Enflasyon verilerine de değinen Karahan, temel mal enflasyonunun manşetin altında olduğunu, hizmet enflasyonunun ise yüksek seyrettiğini ifade etti. Türkiye Cumhuriyet Merkez Bankası (TCMB) Başkanı Fatih Karahan, kira ve eğitimde enflasyonun yüksek olmasının sebeplerini anlattı. Faizler nasıl düşer? Burada piyasa faizlerinden bahsedeceğim. Hem hanehalkı hem reel sektör için önemli olan piyasadaki faizler. Bu noktada öncelikle politika faizinde piyasa faizleri arasındaki farka değinmem gerekiyor. Politika faizi Merkez Bankası tarafından belirlenirken, piyasa faizleri, piyasa koşulları içinde şekilleniyor.

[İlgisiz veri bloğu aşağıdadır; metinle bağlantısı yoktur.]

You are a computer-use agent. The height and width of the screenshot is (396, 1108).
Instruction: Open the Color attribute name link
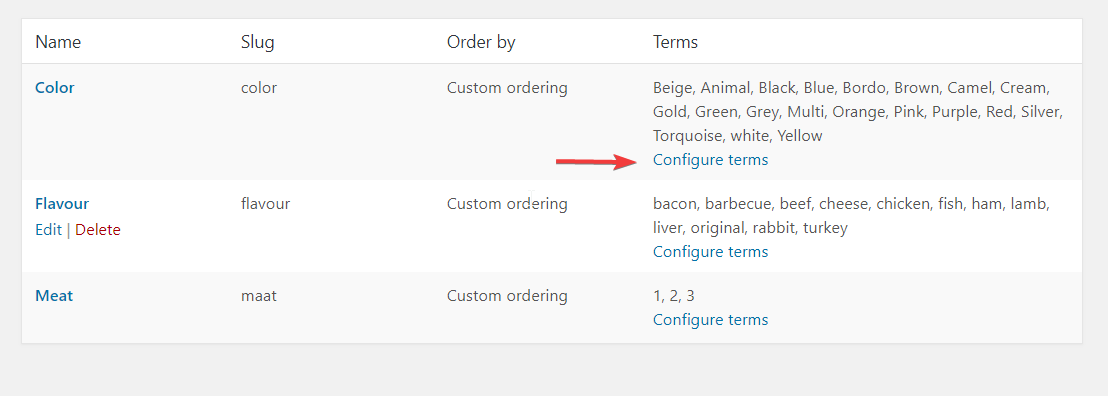click(54, 88)
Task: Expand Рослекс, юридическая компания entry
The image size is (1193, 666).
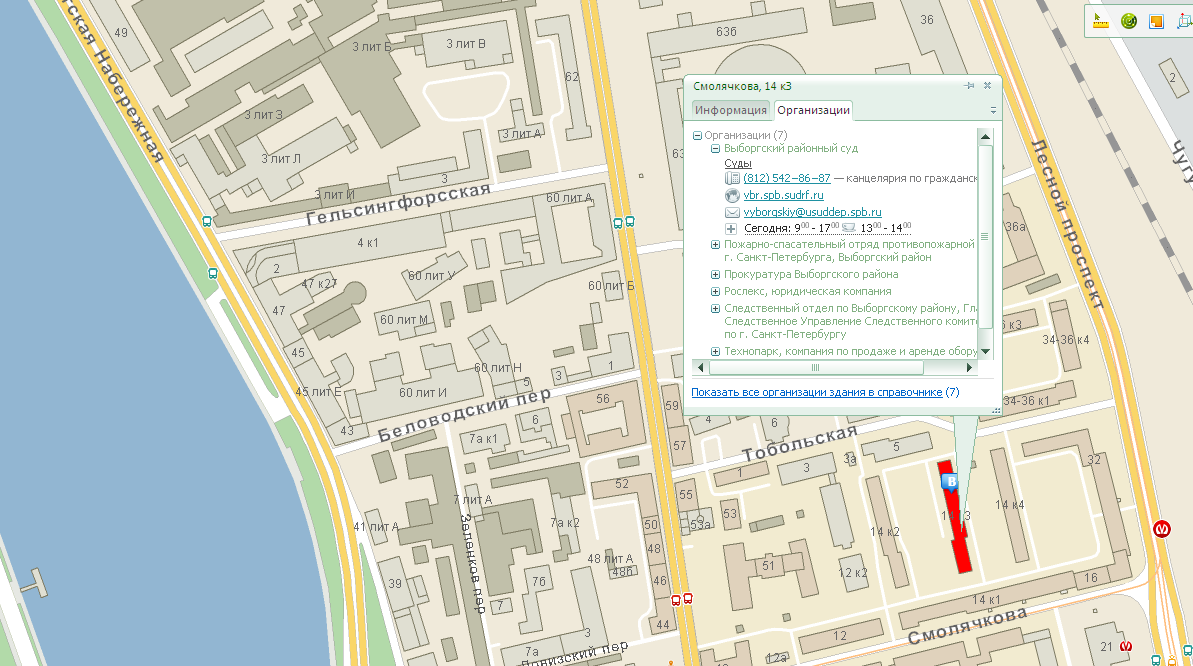Action: click(715, 291)
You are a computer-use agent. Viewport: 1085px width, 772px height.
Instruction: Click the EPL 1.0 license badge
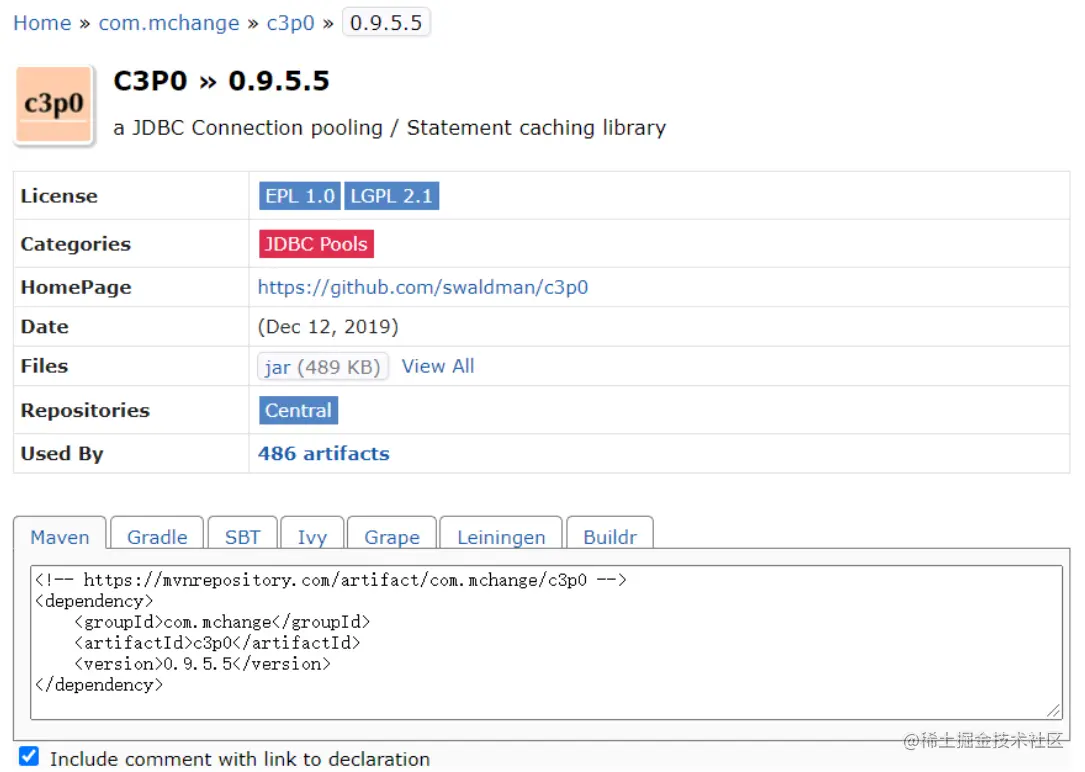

Uzun vadeli kredi faizleri enflasyon gerçekleşmeleri, enflasyon beklentileri ve belirsizlik üzerinden şekilleniyor. Aslında politika faizindeki hareketlerin her zaman piyasaya yansımayabileceğini örnek üzerinden anlatmak istiyorum. Eylül 2021’de başlayan indirim döngüsünde Merkez Bankası’nın politika faizini 5 puan indirdiğini görüyoruz. Normal şartlarda politika faizindeki bu düşüşün piyasadaki faizlere yansımasını beklersiniz. Ancak bu dönemde piyasadaki faizlere baktığımızda ticari kredi faizlerinden 4.5 puan, tüketici kredisi faizlerinin 5 puandan fazla arttığını görüyoruz. Peki piyasa faizlerin eden yükseldi. Bunu anlamak için bu dönemde enflasyon beklentilerine bakmamız yeterli. Enflasyon beklentileri bu süreçte 25 puandan fazla yükseldi. Finansal piyasadaki aktörler fonlama maliyetleri düşse de bunu uzun vadeli kredilere yansıtmaktan çekindiler. Piyasadaki faizler Merkez Bankası faizinden farklı hareket etti.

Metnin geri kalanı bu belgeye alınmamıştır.